For children following adenotonsillectomy, PSG EtCO ≥ 60%, preexisting neuromuscular disease, and intraoperative complications (hypoxia, difficult airway, etc.) were independently associated with escalation of airway management or prolonged stay. AHI was not an independent predictor for PICU complication. We concluded factors should be considered for PICU admission in addition to AHI.

摘要

背景

患有阻塞性睡眠呼吸暂停(OSA)的儿童在接受腺样体扁桃体切除术(adenotonsillectomy)后发生术后呼吸并发症的风险较高。然而,目前尚无腺样体扁桃体切除术后入住儿科重症监护病房(PICU)的临床标准。本研究旨在确定与腺样体扁桃体切除术后需要 PICU 级护理相关的围手术期危险因素。

方法

我们对 2010 年 5 月至 2018 年 9 月在一家三级学术中心因重度 OSA(多导睡眠图上的呼吸暂停低通气指数;AHI≥10)和/或术后入住 PICU 的儿童进行了回顾性图表审查。我们收集了人口统计学资料、并存疾病、围手术期用药和术后并发症。我们将主要结局定义为在 PICU 中气道管理升级或 PICU 住院时间>48 小时。

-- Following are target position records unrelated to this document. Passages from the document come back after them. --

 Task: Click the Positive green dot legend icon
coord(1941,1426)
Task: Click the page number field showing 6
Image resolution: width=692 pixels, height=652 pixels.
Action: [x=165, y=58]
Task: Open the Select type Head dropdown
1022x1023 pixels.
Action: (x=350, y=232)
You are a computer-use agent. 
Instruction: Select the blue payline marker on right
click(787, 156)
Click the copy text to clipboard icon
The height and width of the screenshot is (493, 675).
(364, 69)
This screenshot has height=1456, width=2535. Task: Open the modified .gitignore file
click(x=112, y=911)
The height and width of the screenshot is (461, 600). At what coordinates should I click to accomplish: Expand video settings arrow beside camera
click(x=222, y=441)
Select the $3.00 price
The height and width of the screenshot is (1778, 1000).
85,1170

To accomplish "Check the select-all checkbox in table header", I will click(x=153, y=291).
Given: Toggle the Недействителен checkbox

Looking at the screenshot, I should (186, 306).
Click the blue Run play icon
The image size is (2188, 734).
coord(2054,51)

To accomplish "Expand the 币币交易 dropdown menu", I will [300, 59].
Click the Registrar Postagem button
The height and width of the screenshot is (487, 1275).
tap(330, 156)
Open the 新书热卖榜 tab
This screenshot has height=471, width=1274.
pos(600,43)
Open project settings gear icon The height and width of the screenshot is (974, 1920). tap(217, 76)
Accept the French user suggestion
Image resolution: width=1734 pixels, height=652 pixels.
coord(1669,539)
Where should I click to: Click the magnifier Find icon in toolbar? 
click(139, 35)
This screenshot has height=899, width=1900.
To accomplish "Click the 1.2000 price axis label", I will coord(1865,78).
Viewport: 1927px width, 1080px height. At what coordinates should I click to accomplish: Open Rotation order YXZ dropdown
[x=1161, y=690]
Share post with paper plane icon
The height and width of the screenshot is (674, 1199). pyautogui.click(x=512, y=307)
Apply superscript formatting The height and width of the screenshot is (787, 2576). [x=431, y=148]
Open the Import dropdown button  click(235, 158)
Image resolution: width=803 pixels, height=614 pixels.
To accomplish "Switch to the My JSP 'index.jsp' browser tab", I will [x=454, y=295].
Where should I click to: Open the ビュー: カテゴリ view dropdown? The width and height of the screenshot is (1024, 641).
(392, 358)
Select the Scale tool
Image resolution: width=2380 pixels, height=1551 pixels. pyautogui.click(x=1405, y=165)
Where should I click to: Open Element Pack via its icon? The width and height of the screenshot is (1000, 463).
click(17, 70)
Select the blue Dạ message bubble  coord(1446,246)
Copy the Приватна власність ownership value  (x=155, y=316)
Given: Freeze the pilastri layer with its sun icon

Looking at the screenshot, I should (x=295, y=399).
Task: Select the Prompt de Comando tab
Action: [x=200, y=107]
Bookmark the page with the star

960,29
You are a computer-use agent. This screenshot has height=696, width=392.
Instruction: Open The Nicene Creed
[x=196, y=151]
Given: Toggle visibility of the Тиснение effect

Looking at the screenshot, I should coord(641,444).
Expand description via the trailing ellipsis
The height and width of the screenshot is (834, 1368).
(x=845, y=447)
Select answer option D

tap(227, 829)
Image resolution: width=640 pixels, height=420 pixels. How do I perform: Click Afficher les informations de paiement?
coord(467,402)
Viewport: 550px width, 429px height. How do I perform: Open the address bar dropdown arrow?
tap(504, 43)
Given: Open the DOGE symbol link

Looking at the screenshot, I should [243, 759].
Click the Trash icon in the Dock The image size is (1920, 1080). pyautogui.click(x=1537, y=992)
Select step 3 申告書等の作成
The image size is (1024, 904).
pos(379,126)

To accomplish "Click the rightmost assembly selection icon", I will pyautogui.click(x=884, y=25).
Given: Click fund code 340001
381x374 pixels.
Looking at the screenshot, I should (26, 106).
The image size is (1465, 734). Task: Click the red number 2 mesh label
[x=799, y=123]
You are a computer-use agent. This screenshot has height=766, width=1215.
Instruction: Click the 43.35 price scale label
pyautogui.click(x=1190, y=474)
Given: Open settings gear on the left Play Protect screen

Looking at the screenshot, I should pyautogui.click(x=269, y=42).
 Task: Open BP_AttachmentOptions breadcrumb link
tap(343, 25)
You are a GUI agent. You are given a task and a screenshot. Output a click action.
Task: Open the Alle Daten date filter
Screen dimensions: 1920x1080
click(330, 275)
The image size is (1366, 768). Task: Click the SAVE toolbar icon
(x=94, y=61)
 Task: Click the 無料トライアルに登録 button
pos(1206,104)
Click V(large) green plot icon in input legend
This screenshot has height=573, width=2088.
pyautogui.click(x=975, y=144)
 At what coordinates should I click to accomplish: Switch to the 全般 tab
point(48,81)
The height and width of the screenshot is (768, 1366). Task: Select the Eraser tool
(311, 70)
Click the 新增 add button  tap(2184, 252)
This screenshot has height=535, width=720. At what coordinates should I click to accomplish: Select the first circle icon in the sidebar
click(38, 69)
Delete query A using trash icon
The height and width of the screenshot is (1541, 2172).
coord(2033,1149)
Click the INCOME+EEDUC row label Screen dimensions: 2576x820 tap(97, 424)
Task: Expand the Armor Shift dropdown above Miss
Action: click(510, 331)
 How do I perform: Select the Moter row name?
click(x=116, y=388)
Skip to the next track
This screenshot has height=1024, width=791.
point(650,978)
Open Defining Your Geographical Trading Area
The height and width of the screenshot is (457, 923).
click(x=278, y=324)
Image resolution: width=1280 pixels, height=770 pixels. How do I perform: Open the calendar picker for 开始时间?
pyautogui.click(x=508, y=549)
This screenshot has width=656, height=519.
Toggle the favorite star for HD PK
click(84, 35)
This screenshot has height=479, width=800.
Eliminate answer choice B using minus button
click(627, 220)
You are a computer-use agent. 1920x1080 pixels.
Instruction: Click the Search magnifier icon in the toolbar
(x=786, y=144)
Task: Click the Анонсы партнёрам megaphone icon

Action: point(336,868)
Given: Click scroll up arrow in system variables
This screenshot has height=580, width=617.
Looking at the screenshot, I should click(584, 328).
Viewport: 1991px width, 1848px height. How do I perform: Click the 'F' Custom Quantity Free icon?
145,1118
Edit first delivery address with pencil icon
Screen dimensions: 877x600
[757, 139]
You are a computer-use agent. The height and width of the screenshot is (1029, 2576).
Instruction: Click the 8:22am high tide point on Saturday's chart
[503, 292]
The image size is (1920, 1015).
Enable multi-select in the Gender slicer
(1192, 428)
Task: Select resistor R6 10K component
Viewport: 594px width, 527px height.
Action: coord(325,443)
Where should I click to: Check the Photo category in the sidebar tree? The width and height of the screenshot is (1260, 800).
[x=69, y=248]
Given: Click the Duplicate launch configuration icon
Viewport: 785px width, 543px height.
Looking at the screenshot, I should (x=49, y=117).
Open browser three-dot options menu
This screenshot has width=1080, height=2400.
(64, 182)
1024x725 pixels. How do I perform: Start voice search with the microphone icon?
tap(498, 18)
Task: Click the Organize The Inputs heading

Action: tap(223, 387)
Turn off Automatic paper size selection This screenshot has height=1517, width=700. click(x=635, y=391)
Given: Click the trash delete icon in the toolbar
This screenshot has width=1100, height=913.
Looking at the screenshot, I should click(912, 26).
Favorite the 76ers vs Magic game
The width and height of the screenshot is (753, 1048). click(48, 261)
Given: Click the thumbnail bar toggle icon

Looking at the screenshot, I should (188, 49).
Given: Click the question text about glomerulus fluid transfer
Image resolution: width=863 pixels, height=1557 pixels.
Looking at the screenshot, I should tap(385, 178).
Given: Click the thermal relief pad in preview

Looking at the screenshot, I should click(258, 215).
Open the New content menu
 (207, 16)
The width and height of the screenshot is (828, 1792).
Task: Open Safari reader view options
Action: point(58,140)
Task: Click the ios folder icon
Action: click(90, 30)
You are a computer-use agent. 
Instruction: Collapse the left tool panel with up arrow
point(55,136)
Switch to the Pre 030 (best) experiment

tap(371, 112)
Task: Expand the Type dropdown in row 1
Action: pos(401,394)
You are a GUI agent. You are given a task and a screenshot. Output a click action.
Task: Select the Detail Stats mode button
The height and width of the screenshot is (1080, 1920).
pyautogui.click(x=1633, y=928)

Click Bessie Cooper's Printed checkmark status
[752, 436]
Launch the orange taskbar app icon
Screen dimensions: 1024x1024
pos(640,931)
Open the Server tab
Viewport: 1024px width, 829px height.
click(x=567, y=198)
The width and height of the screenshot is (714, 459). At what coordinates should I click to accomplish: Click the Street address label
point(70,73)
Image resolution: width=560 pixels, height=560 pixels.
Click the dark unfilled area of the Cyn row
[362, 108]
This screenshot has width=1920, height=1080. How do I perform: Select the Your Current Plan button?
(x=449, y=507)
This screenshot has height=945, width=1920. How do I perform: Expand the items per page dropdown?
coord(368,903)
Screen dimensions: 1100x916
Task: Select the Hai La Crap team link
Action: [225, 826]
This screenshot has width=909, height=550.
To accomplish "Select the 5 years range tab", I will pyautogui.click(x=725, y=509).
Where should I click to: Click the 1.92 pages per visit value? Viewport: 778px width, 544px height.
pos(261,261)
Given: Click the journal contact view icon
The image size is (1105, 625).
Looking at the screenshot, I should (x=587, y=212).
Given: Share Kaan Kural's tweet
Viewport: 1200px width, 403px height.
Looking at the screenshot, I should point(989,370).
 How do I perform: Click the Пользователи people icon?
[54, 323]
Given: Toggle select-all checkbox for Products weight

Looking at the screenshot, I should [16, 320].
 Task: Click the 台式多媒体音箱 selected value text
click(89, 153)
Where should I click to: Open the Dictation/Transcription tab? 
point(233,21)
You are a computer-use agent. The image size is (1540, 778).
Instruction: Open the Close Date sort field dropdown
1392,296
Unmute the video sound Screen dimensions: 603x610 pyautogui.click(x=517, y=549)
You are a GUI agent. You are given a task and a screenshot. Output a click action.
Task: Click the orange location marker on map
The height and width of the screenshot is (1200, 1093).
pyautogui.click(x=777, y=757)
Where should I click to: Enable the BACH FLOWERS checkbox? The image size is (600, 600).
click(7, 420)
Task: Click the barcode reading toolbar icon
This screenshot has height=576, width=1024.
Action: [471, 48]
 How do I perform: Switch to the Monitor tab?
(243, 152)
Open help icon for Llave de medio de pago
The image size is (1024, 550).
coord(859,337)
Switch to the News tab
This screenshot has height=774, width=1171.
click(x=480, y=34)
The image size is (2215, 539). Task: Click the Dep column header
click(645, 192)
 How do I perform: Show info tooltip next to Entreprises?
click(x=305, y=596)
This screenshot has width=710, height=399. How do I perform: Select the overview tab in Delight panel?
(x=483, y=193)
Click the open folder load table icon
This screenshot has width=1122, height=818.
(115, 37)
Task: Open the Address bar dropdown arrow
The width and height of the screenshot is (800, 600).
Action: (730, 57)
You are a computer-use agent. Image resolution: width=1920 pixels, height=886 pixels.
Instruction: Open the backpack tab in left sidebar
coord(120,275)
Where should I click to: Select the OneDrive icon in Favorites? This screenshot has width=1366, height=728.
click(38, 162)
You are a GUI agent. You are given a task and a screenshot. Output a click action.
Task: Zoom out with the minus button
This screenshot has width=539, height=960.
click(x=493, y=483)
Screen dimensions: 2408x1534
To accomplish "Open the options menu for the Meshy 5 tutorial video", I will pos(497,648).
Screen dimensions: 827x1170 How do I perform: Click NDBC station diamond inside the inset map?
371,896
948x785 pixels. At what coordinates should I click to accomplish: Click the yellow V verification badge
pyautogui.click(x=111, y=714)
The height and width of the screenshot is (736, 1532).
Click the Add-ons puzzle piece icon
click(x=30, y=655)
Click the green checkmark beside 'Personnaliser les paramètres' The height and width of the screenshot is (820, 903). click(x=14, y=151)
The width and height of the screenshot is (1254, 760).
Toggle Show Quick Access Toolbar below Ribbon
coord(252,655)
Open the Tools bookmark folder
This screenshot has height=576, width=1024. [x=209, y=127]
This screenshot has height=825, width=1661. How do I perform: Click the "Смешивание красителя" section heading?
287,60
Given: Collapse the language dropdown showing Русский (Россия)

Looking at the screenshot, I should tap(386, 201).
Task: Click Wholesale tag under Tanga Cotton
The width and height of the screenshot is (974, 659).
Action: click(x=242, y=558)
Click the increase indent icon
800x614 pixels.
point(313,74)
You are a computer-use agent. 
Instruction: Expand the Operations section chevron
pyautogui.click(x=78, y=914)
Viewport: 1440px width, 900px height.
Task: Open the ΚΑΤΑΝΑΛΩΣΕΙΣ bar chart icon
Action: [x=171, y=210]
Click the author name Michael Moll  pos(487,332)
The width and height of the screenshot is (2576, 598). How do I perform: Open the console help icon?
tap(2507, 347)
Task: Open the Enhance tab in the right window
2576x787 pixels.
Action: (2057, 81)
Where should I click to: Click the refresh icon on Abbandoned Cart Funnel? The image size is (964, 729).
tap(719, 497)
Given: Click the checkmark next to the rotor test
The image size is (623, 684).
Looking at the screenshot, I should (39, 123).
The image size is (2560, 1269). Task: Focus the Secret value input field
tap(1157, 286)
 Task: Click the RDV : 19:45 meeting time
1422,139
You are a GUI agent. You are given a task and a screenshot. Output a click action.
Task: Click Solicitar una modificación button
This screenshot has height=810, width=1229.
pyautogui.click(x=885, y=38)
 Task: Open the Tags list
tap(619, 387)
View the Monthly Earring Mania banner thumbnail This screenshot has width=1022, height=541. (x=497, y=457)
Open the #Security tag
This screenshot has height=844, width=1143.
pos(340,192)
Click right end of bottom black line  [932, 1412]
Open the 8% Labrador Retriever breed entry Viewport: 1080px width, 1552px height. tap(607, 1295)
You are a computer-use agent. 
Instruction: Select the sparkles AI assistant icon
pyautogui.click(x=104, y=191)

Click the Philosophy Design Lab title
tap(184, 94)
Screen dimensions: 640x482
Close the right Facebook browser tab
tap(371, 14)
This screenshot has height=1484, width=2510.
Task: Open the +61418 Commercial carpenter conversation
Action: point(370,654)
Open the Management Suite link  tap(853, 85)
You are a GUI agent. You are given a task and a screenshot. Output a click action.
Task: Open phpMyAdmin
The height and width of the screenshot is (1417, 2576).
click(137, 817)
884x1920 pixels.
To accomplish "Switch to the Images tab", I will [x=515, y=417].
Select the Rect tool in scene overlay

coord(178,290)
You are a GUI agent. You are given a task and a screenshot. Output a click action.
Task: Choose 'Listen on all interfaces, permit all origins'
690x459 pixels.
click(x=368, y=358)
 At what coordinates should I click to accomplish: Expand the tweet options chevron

气道升级包括需要进行有创气道、新应用 CPAP、增加 CPAP 设置或增加补充氧气。

结果

分析纳入了 278 例患有重度 OSA 和/或 PICU 入院的儿童。中位年龄为 6.6 岁;181 例(65%)被收入 PICU,60 例(21.5%)发生气道管理升级或住院时间延长的复合结局。在需要气道管理升级的患者中,有 28 例需要插管或机械通气。多变量逻辑回归显示,术中呼吸并发症、多导睡眠图(PSG)呼气末二氧化碳(EtCO)峰值>60mmHg 和存在神经肌肉疾病是气道管理升级或 PICU 住院时间延长的显著相关因素(P 值均<0.01;比值比分别为 3.4、5.3 和 5.4)。

结论

对于接受腺样体扁桃体切除术的儿童,PSG EtCO≥60%、存在神经肌肉疾病和术中并发症(缺氧、困难气道等)与气道管理升级或住院时间延长独立相关。AHI 不是 PICU 并发症的独立预测因素。我们的结论是,除了 AHI 之外,还应考虑其他因素来决定是否将患者收入 PICU。